What this task involves:
No line of the records may be dropped; print them all again exactly.
**** Information shown
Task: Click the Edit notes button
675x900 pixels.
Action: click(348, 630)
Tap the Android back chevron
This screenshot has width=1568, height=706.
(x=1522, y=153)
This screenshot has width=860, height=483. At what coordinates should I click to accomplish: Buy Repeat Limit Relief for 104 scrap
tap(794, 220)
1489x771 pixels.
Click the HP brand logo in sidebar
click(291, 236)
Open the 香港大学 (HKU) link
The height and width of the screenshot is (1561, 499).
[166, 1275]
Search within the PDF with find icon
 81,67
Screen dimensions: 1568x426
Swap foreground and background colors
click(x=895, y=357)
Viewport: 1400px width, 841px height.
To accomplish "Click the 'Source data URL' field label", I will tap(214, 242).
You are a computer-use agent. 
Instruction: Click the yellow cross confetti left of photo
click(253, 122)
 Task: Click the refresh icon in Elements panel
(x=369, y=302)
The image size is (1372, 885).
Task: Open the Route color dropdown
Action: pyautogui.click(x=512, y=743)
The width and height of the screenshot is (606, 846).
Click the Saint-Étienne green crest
********
Answer for the task:
Task: Click the Edit notes button
675x900 pixels.
Action: click(348, 630)
Tap the Android back chevron
This screenshot has width=1568, height=706.
(x=1522, y=153)
This screenshot has width=860, height=483. At what coordinates should I click to accomplish: Buy Repeat Limit Relief for 104 scrap
tap(794, 220)
1489x771 pixels.
Click the HP brand logo in sidebar
click(291, 236)
Open the 香港大学 (HKU) link
The height and width of the screenshot is (1561, 499).
[166, 1275]
Search within the PDF with find icon
 81,67
Screen dimensions: 1568x426
Swap foreground and background colors
click(x=895, y=357)
Viewport: 1400px width, 841px height.
To accomplish "Click the 'Source data URL' field label", I will tap(214, 242).
You are a computer-use agent. 
Instruction: Click the yellow cross confetti left of photo
click(253, 122)
 Task: Click the refresh icon in Elements panel
(x=369, y=302)
The image size is (1372, 885).
Task: Open the Route color dropdown
Action: pyautogui.click(x=512, y=743)
The width and height of the screenshot is (606, 846).
Click the Saint-Étienne green crest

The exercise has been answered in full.